Exercise data:

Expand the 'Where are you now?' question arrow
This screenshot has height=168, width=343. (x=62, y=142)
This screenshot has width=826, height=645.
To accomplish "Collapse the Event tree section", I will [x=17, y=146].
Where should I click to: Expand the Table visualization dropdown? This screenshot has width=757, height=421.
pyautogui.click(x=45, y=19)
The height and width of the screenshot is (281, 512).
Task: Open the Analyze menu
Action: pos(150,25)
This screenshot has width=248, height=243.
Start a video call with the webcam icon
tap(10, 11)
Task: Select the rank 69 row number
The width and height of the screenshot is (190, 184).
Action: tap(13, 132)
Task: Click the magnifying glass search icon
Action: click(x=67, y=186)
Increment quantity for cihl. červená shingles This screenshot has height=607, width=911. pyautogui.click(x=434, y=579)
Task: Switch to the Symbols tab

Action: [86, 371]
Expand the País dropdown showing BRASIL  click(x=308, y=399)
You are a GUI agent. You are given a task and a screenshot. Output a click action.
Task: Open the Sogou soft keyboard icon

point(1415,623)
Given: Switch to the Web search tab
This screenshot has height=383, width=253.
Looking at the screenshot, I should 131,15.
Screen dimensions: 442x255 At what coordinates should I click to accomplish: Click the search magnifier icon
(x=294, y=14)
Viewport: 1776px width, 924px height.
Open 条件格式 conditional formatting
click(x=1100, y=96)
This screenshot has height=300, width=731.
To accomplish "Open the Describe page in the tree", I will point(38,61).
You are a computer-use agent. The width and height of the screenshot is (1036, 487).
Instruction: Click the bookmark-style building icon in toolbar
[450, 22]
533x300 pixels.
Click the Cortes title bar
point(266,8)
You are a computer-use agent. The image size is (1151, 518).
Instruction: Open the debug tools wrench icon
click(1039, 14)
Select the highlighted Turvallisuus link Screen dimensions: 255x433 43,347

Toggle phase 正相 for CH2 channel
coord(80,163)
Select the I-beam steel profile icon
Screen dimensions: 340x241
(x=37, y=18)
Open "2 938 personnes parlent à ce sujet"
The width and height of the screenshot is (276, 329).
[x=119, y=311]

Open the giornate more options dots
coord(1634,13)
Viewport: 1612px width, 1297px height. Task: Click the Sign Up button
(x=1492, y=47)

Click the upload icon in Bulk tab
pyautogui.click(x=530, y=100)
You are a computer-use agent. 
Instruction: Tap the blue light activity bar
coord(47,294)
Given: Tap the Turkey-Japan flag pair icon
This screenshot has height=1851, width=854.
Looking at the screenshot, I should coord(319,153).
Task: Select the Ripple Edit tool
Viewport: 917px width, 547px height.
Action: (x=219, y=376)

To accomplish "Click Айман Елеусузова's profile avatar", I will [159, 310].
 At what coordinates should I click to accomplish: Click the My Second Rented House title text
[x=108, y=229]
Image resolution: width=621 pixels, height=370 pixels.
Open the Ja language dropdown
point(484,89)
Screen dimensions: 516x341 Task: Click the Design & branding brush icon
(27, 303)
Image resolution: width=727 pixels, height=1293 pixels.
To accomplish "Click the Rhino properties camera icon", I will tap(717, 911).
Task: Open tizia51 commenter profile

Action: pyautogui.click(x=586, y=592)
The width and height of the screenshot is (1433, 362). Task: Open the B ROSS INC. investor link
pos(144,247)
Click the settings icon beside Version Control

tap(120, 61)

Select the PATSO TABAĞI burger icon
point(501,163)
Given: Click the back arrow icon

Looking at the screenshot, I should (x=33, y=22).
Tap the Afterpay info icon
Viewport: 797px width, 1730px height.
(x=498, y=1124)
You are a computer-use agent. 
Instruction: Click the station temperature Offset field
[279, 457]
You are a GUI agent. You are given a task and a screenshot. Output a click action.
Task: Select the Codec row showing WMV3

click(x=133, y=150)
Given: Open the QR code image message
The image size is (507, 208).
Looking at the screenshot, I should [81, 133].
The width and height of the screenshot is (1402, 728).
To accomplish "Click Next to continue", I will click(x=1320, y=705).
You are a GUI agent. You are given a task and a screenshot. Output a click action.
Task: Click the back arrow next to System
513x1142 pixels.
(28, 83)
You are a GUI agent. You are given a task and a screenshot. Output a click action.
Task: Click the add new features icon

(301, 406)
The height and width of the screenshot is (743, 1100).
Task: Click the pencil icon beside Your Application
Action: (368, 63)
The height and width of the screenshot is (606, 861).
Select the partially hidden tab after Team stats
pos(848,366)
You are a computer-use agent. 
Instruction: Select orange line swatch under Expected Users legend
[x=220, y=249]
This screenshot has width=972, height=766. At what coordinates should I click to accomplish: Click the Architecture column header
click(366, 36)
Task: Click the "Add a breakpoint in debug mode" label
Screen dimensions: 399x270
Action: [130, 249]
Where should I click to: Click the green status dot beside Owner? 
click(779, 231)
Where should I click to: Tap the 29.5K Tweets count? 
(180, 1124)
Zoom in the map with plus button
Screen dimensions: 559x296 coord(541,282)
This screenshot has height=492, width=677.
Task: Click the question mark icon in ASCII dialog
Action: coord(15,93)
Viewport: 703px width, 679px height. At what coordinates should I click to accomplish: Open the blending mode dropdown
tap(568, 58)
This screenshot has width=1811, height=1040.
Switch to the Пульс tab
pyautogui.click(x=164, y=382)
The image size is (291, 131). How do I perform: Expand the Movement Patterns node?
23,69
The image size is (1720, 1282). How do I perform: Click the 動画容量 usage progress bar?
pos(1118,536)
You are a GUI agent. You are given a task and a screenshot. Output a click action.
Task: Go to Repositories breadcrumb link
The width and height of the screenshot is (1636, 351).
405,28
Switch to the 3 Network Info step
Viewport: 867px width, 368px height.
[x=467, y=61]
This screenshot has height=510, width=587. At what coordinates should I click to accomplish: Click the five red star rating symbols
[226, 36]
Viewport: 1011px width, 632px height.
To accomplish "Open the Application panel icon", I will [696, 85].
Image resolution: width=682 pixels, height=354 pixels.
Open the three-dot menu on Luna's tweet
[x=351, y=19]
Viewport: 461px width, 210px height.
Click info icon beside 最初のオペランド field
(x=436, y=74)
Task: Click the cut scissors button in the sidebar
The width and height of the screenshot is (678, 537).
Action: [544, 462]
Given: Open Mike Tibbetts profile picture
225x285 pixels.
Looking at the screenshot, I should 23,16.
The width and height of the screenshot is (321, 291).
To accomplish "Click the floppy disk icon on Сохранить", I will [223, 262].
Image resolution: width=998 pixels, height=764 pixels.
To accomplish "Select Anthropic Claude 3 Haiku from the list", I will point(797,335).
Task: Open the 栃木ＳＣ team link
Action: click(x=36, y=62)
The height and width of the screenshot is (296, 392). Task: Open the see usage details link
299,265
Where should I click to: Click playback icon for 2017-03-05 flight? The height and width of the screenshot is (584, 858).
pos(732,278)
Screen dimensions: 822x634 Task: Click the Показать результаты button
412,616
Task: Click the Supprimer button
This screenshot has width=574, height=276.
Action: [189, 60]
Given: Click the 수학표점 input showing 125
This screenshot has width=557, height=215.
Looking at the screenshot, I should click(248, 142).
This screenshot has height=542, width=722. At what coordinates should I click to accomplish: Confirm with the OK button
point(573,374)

Exercise instructions:
Reproduce the data shown above with every line intact.

Exercise answer:
Expand the 'Where are you now?' question arrow
This screenshot has height=168, width=343. (x=62, y=142)
This screenshot has width=826, height=645.
To accomplish "Collapse the Event tree section", I will [x=17, y=146].
Where should I click to: Expand the Table visualization dropdown? This screenshot has width=757, height=421.
pyautogui.click(x=45, y=19)
The height and width of the screenshot is (281, 512).
Task: Open the Analyze menu
Action: pos(150,25)
This screenshot has width=248, height=243.
Start a video call with the webcam icon
tap(10, 11)
Task: Select the rank 69 row number
The width and height of the screenshot is (190, 184).
Action: tap(13, 132)
Task: Click the magnifying glass search icon
Action: click(x=67, y=186)
Increment quantity for cihl. červená shingles This screenshot has height=607, width=911. pyautogui.click(x=434, y=579)
Task: Switch to the Symbols tab

Action: [86, 371]
Expand the País dropdown showing BRASIL  click(x=308, y=399)
You are a GUI agent. You are given a task and a screenshot. Output a click action.
Task: Open the Sogou soft keyboard icon

point(1415,623)
Given: Switch to the Web search tab
This screenshot has height=383, width=253.
Looking at the screenshot, I should 131,15.
Screen dimensions: 442x255 At what coordinates should I click to accomplish: Click the search magnifier icon
(x=294, y=14)
Viewport: 1776px width, 924px height.
Open 条件格式 conditional formatting
click(x=1100, y=96)
This screenshot has height=300, width=731.
To accomplish "Open the Describe page in the tree", I will point(38,61).
You are a computer-use agent. The width and height of the screenshot is (1036, 487).
Instruction: Click the bookmark-style building icon in toolbar
[450, 22]
533x300 pixels.
Click the Cortes title bar
point(266,8)
You are a computer-use agent. The image size is (1151, 518).
Instruction: Open the debug tools wrench icon
click(1039, 14)
Select the highlighted Turvallisuus link Screen dimensions: 255x433 43,347

Toggle phase 正相 for CH2 channel
coord(80,163)
Select the I-beam steel profile icon
Screen dimensions: 340x241
(x=37, y=18)
Open "2 938 personnes parlent à ce sujet"
The width and height of the screenshot is (276, 329).
[x=119, y=311]

Open the giornate more options dots
coord(1634,13)
Viewport: 1612px width, 1297px height. Task: Click the Sign Up button
(x=1492, y=47)

Click the upload icon in Bulk tab
pyautogui.click(x=530, y=100)
You are a computer-use agent. 
Instruction: Tap the blue light activity bar
coord(47,294)
Given: Tap the Turkey-Japan flag pair icon
This screenshot has height=1851, width=854.
Looking at the screenshot, I should coord(319,153).
Task: Select the Ripple Edit tool
Viewport: 917px width, 547px height.
Action: (x=219, y=376)

To accomplish "Click Айман Елеусузова's profile avatar", I will [159, 310].
 At what coordinates should I click to accomplish: Click the My Second Rented House title text
[x=108, y=229]
Image resolution: width=621 pixels, height=370 pixels.
Open the Ja language dropdown
point(484,89)
Screen dimensions: 516x341 Task: Click the Design & branding brush icon
(27, 303)
Image resolution: width=727 pixels, height=1293 pixels.
To accomplish "Click the Rhino properties camera icon", I will tap(717, 911).
Task: Open tizia51 commenter profile

Action: pyautogui.click(x=586, y=592)
The width and height of the screenshot is (1433, 362). Task: Open the B ROSS INC. investor link
pos(144,247)
Click the settings icon beside Version Control

tap(120, 61)

Select the PATSO TABAĞI burger icon
point(501,163)
Given: Click the back arrow icon

Looking at the screenshot, I should (x=33, y=22).
Tap the Afterpay info icon
Viewport: 797px width, 1730px height.
(x=498, y=1124)
You are a computer-use agent. 
Instruction: Click the station temperature Offset field
[279, 457]
You are a GUI agent. You are given a task and a screenshot. Output a click action.
Task: Select the Codec row showing WMV3

click(x=133, y=150)
Given: Open the QR code image message
The image size is (507, 208).
Looking at the screenshot, I should [81, 133].
The width and height of the screenshot is (1402, 728).
To accomplish "Click Next to continue", I will click(x=1320, y=705).
You are a GUI agent. You are given a task and a screenshot. Output a click action.
Task: Click the back arrow next to System
513x1142 pixels.
(28, 83)
You are a GUI agent. You are given a task and a screenshot. Output a click action.
Task: Click the add new features icon

(301, 406)
The height and width of the screenshot is (743, 1100).
Task: Click the pencil icon beside Your Application
Action: (368, 63)
The height and width of the screenshot is (606, 861).
Select the partially hidden tab after Team stats
pos(848,366)
You are a computer-use agent. 
Instruction: Select orange line swatch under Expected Users legend
[x=220, y=249]
This screenshot has width=972, height=766. At what coordinates should I click to accomplish: Click the Architecture column header
click(366, 36)
Task: Click the "Add a breakpoint in debug mode" label
Screen dimensions: 399x270
Action: [130, 249]
Where should I click to: Click the green status dot beside Owner? 
click(779, 231)
Where should I click to: Tap the 29.5K Tweets count? 
(180, 1124)
Zoom in the map with plus button
Screen dimensions: 559x296 coord(541,282)
This screenshot has height=492, width=677.
Task: Click the question mark icon in ASCII dialog
Action: coord(15,93)
Viewport: 703px width, 679px height. At what coordinates should I click to accomplish: Open the blending mode dropdown
tap(568, 58)
This screenshot has width=1811, height=1040.
Switch to the Пульс tab
pyautogui.click(x=164, y=382)
The image size is (291, 131). How do I perform: Expand the Movement Patterns node?
23,69
The image size is (1720, 1282). How do I perform: Click the 動画容量 usage progress bar?
pos(1118,536)
You are a GUI agent. You are given a task and a screenshot. Output a click action.
Task: Go to Repositories breadcrumb link
The width and height of the screenshot is (1636, 351).
405,28
Switch to the 3 Network Info step
Viewport: 867px width, 368px height.
[x=467, y=61]
This screenshot has height=510, width=587. At what coordinates should I click to accomplish: Click the five red star rating symbols
[226, 36]
Viewport: 1011px width, 632px height.
To accomplish "Open the Application panel icon", I will [696, 85].
Image resolution: width=682 pixels, height=354 pixels.
Open the three-dot menu on Luna's tweet
[x=351, y=19]
Viewport: 461px width, 210px height.
Click info icon beside 最初のオペランド field
(x=436, y=74)
Task: Click the cut scissors button in the sidebar
The width and height of the screenshot is (678, 537).
Action: [544, 462]
Given: Open Mike Tibbetts profile picture
225x285 pixels.
Looking at the screenshot, I should 23,16.
The width and height of the screenshot is (321, 291).
To accomplish "Click the floppy disk icon on Сохранить", I will [223, 262].
Image resolution: width=998 pixels, height=764 pixels.
To accomplish "Select Anthropic Claude 3 Haiku from the list", I will point(797,335).
Task: Open the 栃木ＳＣ team link
Action: click(x=36, y=62)
The height and width of the screenshot is (296, 392). Task: Open the see usage details link
299,265
Where should I click to: Click playback icon for 2017-03-05 flight? The height and width of the screenshot is (584, 858).
pos(732,278)
Screen dimensions: 822x634 Task: Click the Показать результаты button
412,616
Task: Click the Supprimer button
This screenshot has width=574, height=276.
Action: [189, 60]
Given: Click the 수학표점 input showing 125
This screenshot has width=557, height=215.
Looking at the screenshot, I should click(248, 142).
This screenshot has height=542, width=722. At what coordinates should I click to accomplish: Confirm with the OK button
point(573,374)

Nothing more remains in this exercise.